Source records
════
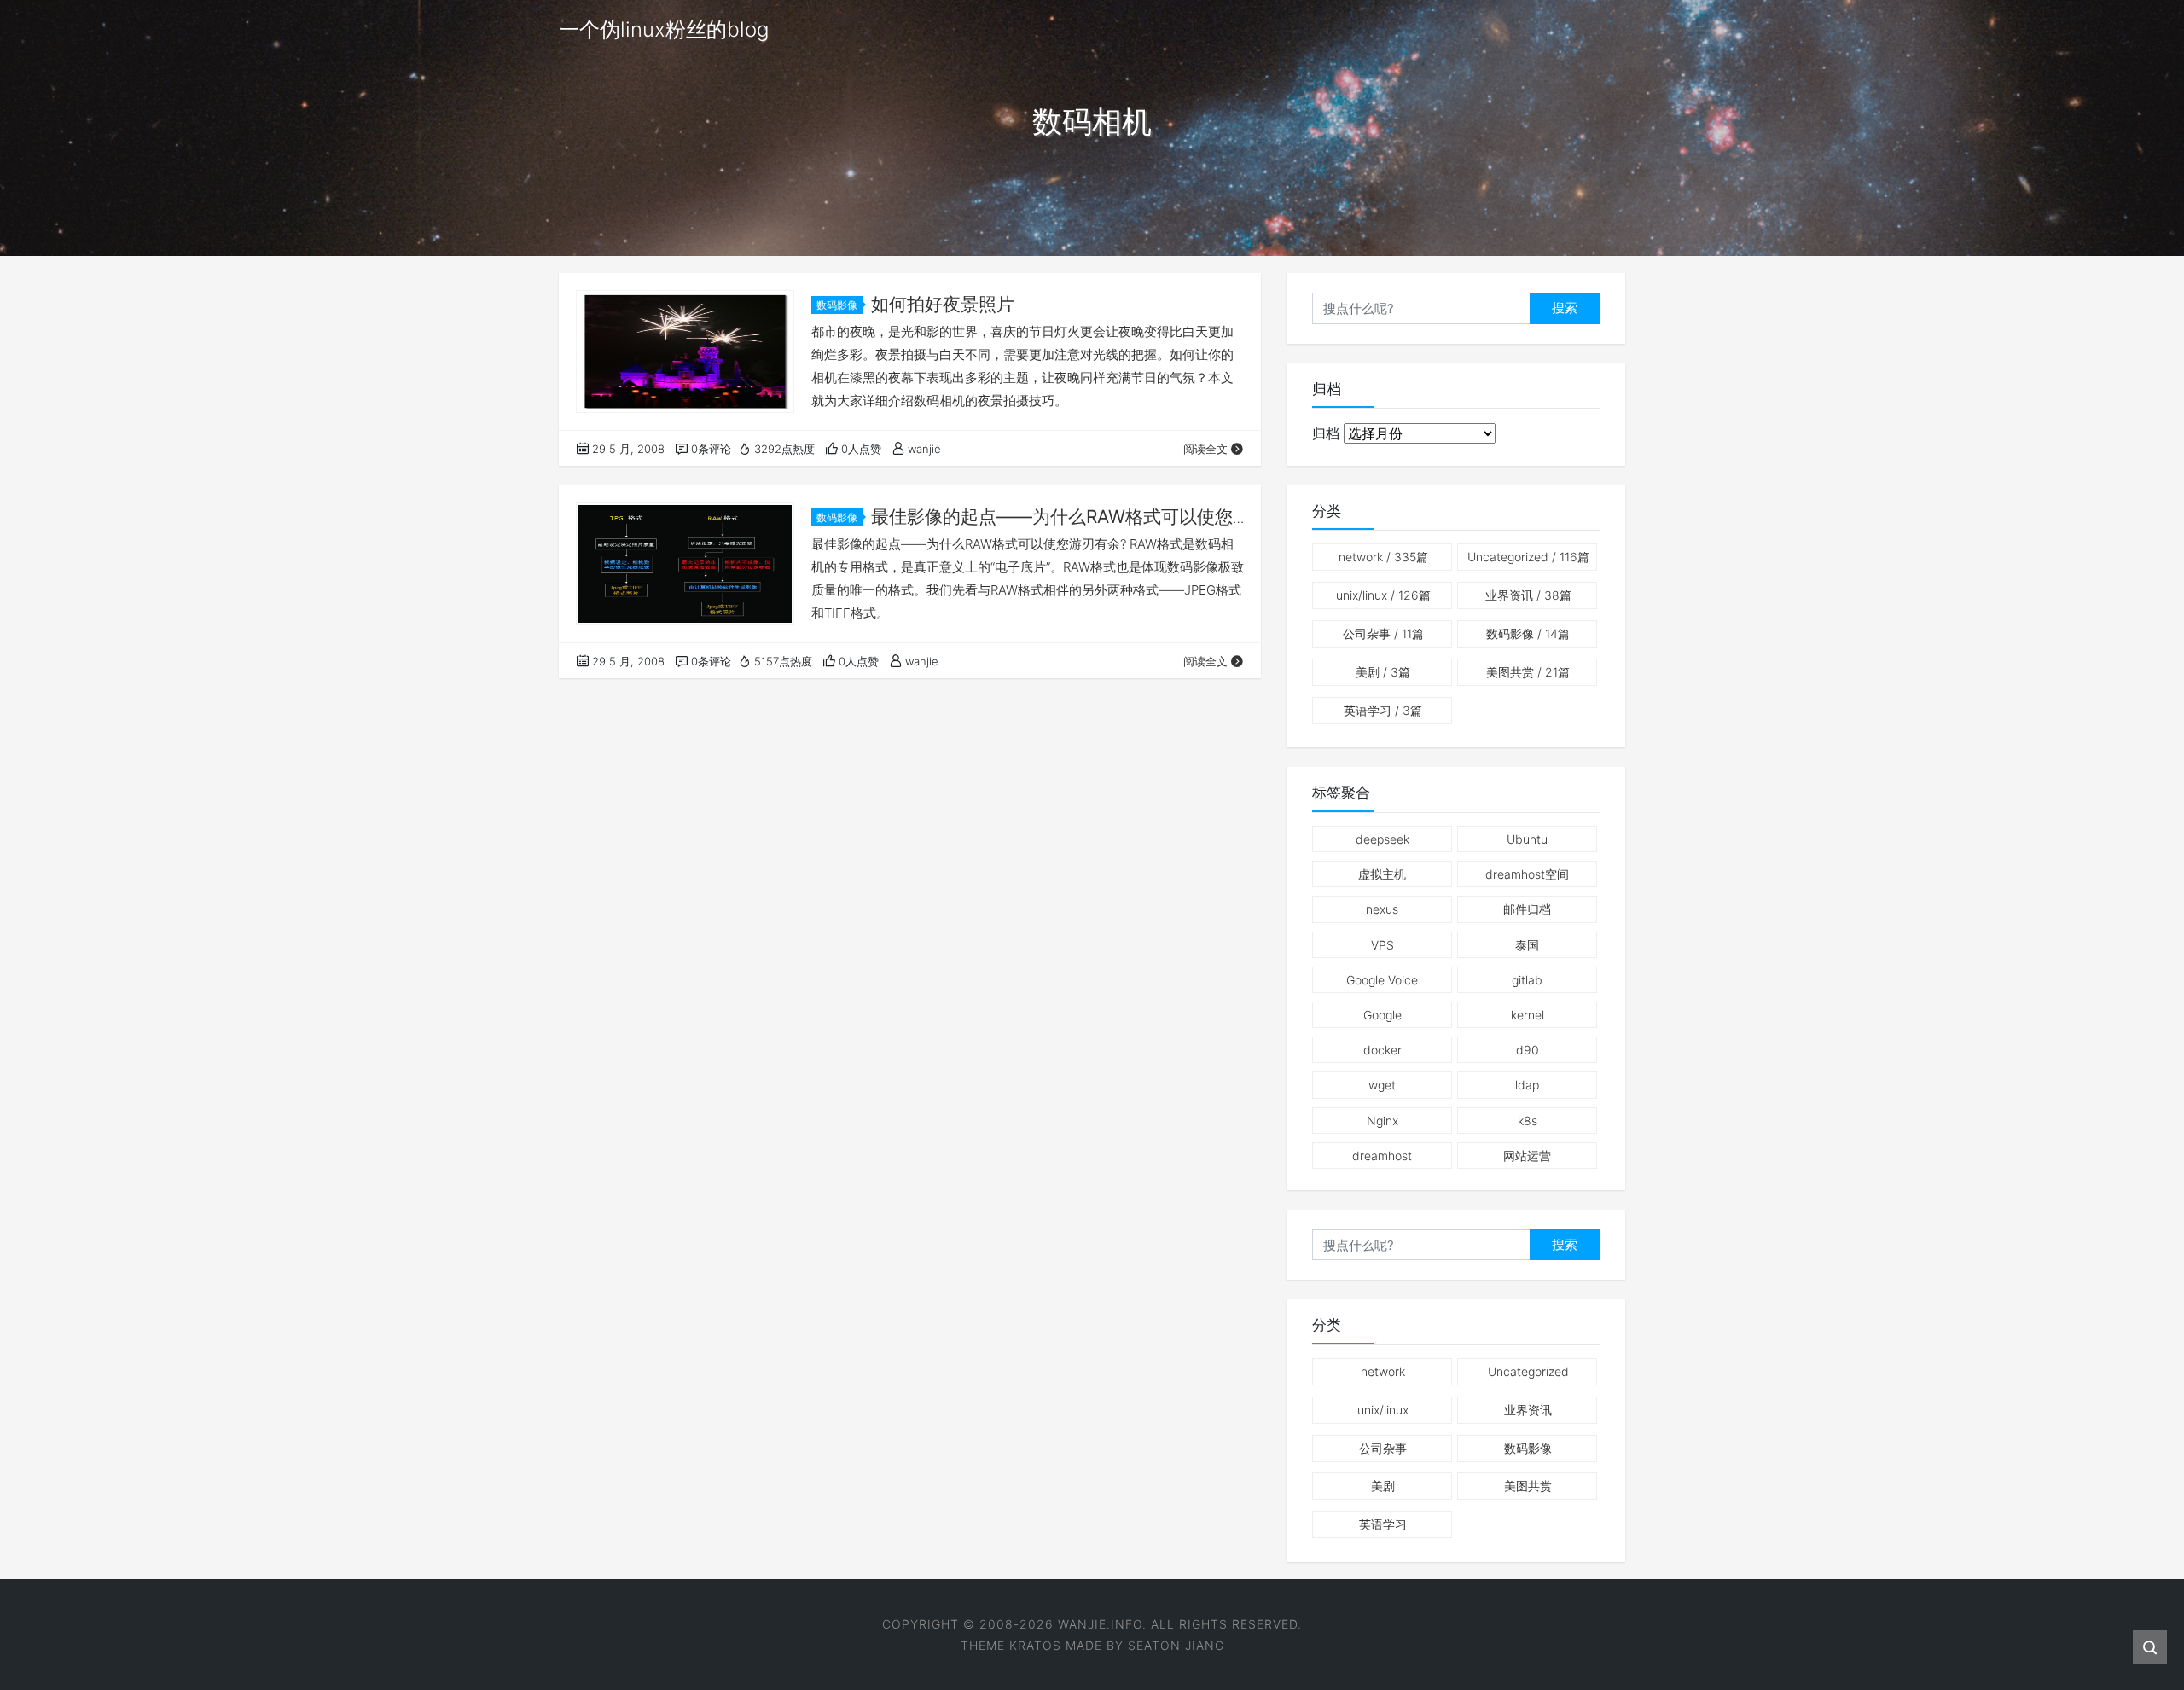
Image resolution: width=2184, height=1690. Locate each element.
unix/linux (1383, 595)
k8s (1527, 1120)
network (1383, 556)
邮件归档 (1527, 909)
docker (1382, 1049)
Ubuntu (1527, 839)
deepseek (1382, 839)
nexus (1382, 909)
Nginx (1382, 1120)
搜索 (1564, 307)
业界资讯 (1528, 595)
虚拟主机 (1382, 874)
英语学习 (1383, 710)
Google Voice (1382, 980)
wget (1382, 1084)
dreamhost (1382, 1155)
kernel (1527, 1015)
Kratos (1035, 1645)
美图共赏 (1528, 672)
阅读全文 (1205, 449)
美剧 (1383, 672)
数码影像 (836, 305)
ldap (1527, 1084)
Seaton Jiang (1176, 1645)
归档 (1325, 433)
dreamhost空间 (1527, 874)
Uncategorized (1528, 556)
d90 (1527, 1049)
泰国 (1527, 945)
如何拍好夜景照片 (942, 304)
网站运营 (1527, 1155)
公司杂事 (1383, 633)
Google (1382, 1015)
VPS (1382, 945)
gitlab (1527, 980)
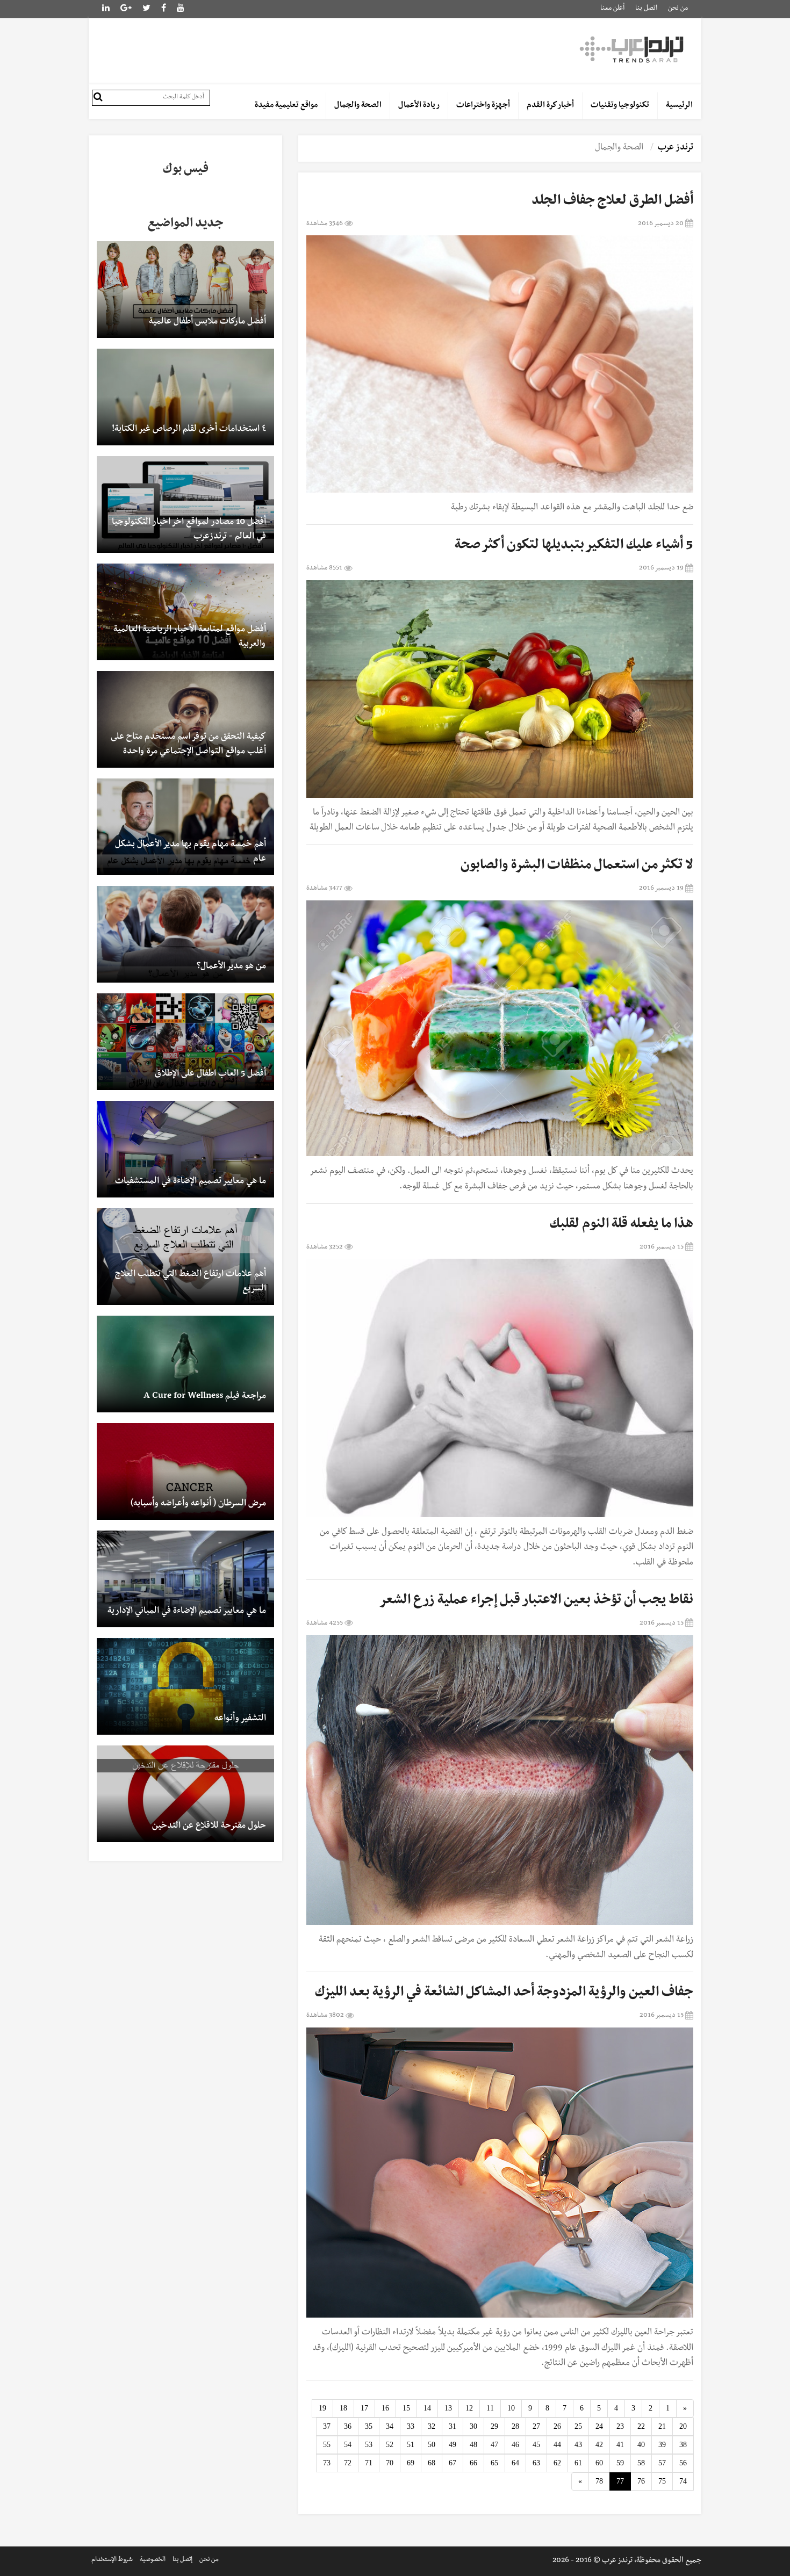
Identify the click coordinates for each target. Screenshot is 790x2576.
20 (683, 2426)
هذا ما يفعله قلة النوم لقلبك (621, 1225)
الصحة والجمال (358, 106)
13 (448, 2408)
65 (494, 2463)
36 (347, 2426)
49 (452, 2445)
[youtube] (180, 9)
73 (327, 2463)
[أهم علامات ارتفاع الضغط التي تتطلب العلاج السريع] (185, 1256)
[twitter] (146, 9)
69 (410, 2463)
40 (641, 2445)
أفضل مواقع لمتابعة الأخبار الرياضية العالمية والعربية (189, 637)
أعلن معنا (612, 8)
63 (536, 2463)
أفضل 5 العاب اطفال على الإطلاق (210, 1074)
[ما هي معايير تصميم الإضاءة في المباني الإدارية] (185, 1579)
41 (620, 2445)
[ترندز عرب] (633, 49)
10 (511, 2408)
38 (683, 2445)
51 (410, 2445)
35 (368, 2426)
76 (641, 2481)
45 (536, 2445)
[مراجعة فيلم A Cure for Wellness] (185, 1364)
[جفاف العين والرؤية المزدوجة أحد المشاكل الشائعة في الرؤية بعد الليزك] (499, 2172)
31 (452, 2426)
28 (515, 2426)
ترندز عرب (675, 148)
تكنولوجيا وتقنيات (620, 106)
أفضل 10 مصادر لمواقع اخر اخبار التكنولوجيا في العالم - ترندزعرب (189, 530)
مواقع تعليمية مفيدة (286, 106)
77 (620, 2481)
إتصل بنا (182, 2560)
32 (431, 2426)
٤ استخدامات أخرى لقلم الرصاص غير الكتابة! (189, 429)
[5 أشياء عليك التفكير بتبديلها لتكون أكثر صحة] (499, 689)
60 (599, 2463)
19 (322, 2408)
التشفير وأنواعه (240, 1719)
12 (469, 2408)
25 (578, 2426)
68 (431, 2463)
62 (557, 2463)
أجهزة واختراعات (483, 106)
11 (490, 2408)
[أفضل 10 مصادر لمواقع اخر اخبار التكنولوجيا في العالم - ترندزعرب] (185, 504)
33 (410, 2426)
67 (452, 2463)
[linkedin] (126, 9)
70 (389, 2463)
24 (599, 2426)
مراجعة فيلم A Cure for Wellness (204, 1396)
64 (515, 2463)
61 (578, 2463)
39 (662, 2445)
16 (385, 2408)
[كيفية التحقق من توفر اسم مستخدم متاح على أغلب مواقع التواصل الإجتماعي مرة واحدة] (185, 719)
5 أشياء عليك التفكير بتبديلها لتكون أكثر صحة (574, 546)
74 (683, 2481)
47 (494, 2445)
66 (473, 2463)
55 (327, 2445)
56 (683, 2463)
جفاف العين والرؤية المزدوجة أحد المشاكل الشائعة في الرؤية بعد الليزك (504, 1994)
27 (536, 2426)
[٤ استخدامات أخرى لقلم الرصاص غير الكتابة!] (185, 397)
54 (347, 2445)
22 (641, 2426)
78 (599, 2481)
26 (557, 2426)
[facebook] (163, 9)
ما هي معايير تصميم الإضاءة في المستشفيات (190, 1182)
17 (364, 2408)
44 (557, 2445)
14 (427, 2408)
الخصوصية (153, 2560)
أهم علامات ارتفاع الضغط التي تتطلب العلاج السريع (190, 1282)
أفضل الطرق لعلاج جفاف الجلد (612, 202)
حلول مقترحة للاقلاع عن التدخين (209, 1826)
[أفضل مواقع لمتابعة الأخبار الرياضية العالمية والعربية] (185, 612)
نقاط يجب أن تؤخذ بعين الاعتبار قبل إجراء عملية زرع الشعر (536, 1601)
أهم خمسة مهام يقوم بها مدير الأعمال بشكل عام (190, 852)
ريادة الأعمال (419, 106)
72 (347, 2463)
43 (578, 2445)
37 (327, 2426)
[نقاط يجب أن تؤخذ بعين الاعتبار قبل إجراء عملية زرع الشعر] (499, 1780)
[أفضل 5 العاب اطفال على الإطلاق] (185, 1041)
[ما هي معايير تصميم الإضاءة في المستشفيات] (185, 1149)
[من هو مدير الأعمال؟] (185, 934)
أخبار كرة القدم (550, 106)
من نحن (678, 8)
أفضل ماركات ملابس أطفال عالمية (207, 322)
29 (494, 2426)
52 (389, 2445)
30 (473, 2426)
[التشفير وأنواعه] (185, 1686)
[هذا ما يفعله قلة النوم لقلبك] (499, 1388)
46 (515, 2445)
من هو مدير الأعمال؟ (231, 967)
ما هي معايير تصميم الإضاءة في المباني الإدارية (186, 1611)
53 (368, 2445)
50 (431, 2445)
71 (368, 2463)
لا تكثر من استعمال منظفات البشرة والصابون (577, 866)
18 (343, 2408)
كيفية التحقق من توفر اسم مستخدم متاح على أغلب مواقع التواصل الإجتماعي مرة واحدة (188, 744)
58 (641, 2463)
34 (389, 2426)
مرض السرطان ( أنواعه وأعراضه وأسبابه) (198, 1504)
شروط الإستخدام (112, 2560)
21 (662, 2426)
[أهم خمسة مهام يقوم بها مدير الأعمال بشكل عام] (185, 826)
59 (620, 2463)
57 (662, 2463)
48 (473, 2445)
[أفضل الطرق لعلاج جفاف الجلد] (499, 364)
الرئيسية (679, 106)
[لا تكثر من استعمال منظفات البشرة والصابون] (499, 1028)
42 (599, 2445)
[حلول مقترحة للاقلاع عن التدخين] (185, 1793)
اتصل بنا (646, 8)
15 (406, 2408)
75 (662, 2481)
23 (620, 2426)
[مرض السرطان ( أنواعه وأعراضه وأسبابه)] (185, 1471)
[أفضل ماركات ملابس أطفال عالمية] (185, 289)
════
- _Directions_
Output the records above exactly as written, but leave out the pictures.

- _Answer section_
Image resolution: width=2184, height=1690. Locate each element.
unix/linux (1383, 595)
k8s (1527, 1120)
network (1383, 556)
邮件归档 (1527, 909)
docker (1382, 1049)
Ubuntu (1527, 839)
deepseek (1382, 839)
nexus (1382, 909)
Nginx (1382, 1120)
搜索 (1564, 307)
业界资讯 (1528, 595)
虚拟主机 (1382, 874)
英语学习 (1383, 710)
Google Voice (1382, 980)
wget (1382, 1084)
dreamhost (1382, 1155)
kernel (1527, 1015)
Kratos (1035, 1645)
美图共赏 (1528, 672)
阅读全文 (1205, 449)
美剧 (1383, 672)
数码影像 (836, 305)
ldap (1527, 1084)
Seaton Jiang (1176, 1645)
归档 (1325, 433)
dreamhost空间 (1527, 874)
Uncategorized (1528, 556)
d90 (1527, 1049)
泰国 (1527, 945)
如何拍好夜景照片 (942, 304)
网站运营 (1527, 1155)
公司杂事 (1383, 633)
Google (1382, 1015)
VPS (1382, 945)
gitlab (1527, 980)
Identify the click coordinates for each target. Screenshot is 790x2576.
20 (683, 2426)
هذا ما يفعله قلة النوم لقلبك (621, 1225)
الصحة والجمال (358, 106)
13 (448, 2408)
65 (494, 2463)
36 (347, 2426)
49 (452, 2445)
[youtube] (180, 9)
73 (327, 2463)
[أهم علامات ارتفاع الضغط التي تتطلب العلاج السريع] (185, 1256)
[twitter] (146, 9)
69 (410, 2463)
40 (641, 2445)
أفضل مواقع لمتابعة الأخبار الرياضية العالمية والعربية (189, 637)
أعلن معنا (612, 8)
63 (536, 2463)
أفضل 5 العاب اطفال على الإطلاق (210, 1074)
[ما هي معايير تصميم الإضاءة في المباني الإدارية] (185, 1579)
41 (620, 2445)
[ترندز عرب] (633, 49)
10 (511, 2408)
38 (683, 2445)
51 (410, 2445)
35 (368, 2426)
76 (641, 2481)
45 (536, 2445)
[مراجعة فيلم A Cure for Wellness] (185, 1364)
[جفاف العين والرؤية المزدوجة أحد المشاكل الشائعة في الرؤية بعد الليزك] (499, 2172)
31 (452, 2426)
28 (515, 2426)
ترندز عرب (675, 148)
تكنولوجيا وتقنيات (620, 106)
أفضل 10 مصادر لمواقع اخر اخبار التكنولوجيا في العالم - ترندزعرب (189, 530)
مواقع تعليمية مفيدة (286, 106)
77 (620, 2481)
إتصل بنا (182, 2560)
32 (431, 2426)
٤ استخدامات أخرى لقلم الرصاص غير الكتابة! (189, 429)
[5 أشياء عليك التفكير بتبديلها لتكون أكثر صحة] (499, 689)
60 (599, 2463)
19 (322, 2408)
التشفير وأنواعه (240, 1719)
12 (469, 2408)
25 (578, 2426)
68 (431, 2463)
62 (557, 2463)
أجهزة واختراعات (483, 106)
11 (490, 2408)
[أفضل 10 مصادر لمواقع اخر اخبار التكنولوجيا في العالم - ترندزعرب] (185, 504)
33 (410, 2426)
67 (452, 2463)
[linkedin] (126, 9)
70 (389, 2463)
24 (599, 2426)
مراجعة فيلم A Cure for Wellness (204, 1396)
64 (515, 2463)
61 (578, 2463)
39 (662, 2445)
16 (385, 2408)
[كيفية التحقق من توفر اسم مستخدم متاح على أغلب مواقع التواصل الإجتماعي مرة واحدة] (185, 719)
5 أشياء عليك التفكير بتبديلها لتكون أكثر صحة (574, 546)
74 (683, 2481)
47 (494, 2445)
66 (473, 2463)
55 (327, 2445)
56 (683, 2463)
جفاف العين والرؤية المزدوجة أحد المشاكل الشائعة في الرؤية بعد الليزك (504, 1994)
27 (536, 2426)
[٤ استخدامات أخرى لقلم الرصاص غير الكتابة!] (185, 397)
54 (347, 2445)
22 (641, 2426)
78 (599, 2481)
26 (557, 2426)
[facebook] (163, 9)
ما هي معايير تصميم الإضاءة في المستشفيات (190, 1182)
17 (364, 2408)
44 (557, 2445)
14 (427, 2408)
الخصوصية (153, 2560)
أهم علامات ارتفاع الضغط التي تتطلب العلاج السريع (190, 1282)
أفضل الطرق لعلاج جفاف الجلد (612, 202)
حلول مقترحة للاقلاع عن التدخين (209, 1826)
[أفضل مواقع لمتابعة الأخبار الرياضية العالمية والعربية] (185, 612)
نقاط يجب أن تؤخذ بعين الاعتبار قبل إجراء عملية زرع الشعر (536, 1601)
أهم خمسة مهام يقوم بها مدير الأعمال بشكل عام (190, 852)
ريادة الأعمال (419, 106)
72 (347, 2463)
43 (578, 2445)
37 (327, 2426)
[نقاط يجب أن تؤخذ بعين الاعتبار قبل إجراء عملية زرع الشعر] (499, 1780)
[أفضل 5 العاب اطفال على الإطلاق] (185, 1041)
[ما هي معايير تصميم الإضاءة في المستشفيات] (185, 1149)
[من هو مدير الأعمال؟] (185, 934)
أخبار كرة القدم (550, 106)
من نحن (678, 8)
أفضل ماركات ملابس أطفال عالمية (207, 322)
29 (494, 2426)
52 (389, 2445)
30 (473, 2426)
[التشفير وأنواعه] (185, 1686)
[هذا ما يفعله قلة النوم لقلبك] (499, 1388)
46 (515, 2445)
من هو مدير الأعمال؟ (231, 967)
ما هي معايير تصميم الإضاءة في المباني الإدارية (186, 1611)
53 (368, 2445)
50 (431, 2445)
71 (368, 2463)
لا تكثر من استعمال منظفات البشرة والصابون (577, 866)
18 (343, 2408)
كيفية التحقق من توفر اسم مستخدم متاح على أغلب مواقع التواصل الإجتماعي مرة واحدة (188, 744)
58 (641, 2463)
34 (389, 2426)
مرض السرطان ( أنواعه وأعراضه وأسبابه) (198, 1504)
شروط الإستخدام (112, 2560)
21 (662, 2426)
[أهم خمسة مهام يقوم بها مدير الأعمال بشكل عام] (185, 826)
59 (620, 2463)
57 (662, 2463)
48 (473, 2445)
[أفضل الطرق لعلاج جفاف الجلد] (499, 364)
الرئيسية (679, 106)
[لا تكثر من استعمال منظفات البشرة والصابون] (499, 1028)
42 (599, 2445)
[حلول مقترحة للاقلاع عن التدخين] (185, 1793)
اتصل بنا (646, 8)
15 (406, 2408)
75 (662, 2481)
23 (620, 2426)
[مرض السرطان ( أنواعه وأعراضه وأسبابه)] (185, 1471)
[أفضل ماركات ملابس أطفال عالمية] (185, 289)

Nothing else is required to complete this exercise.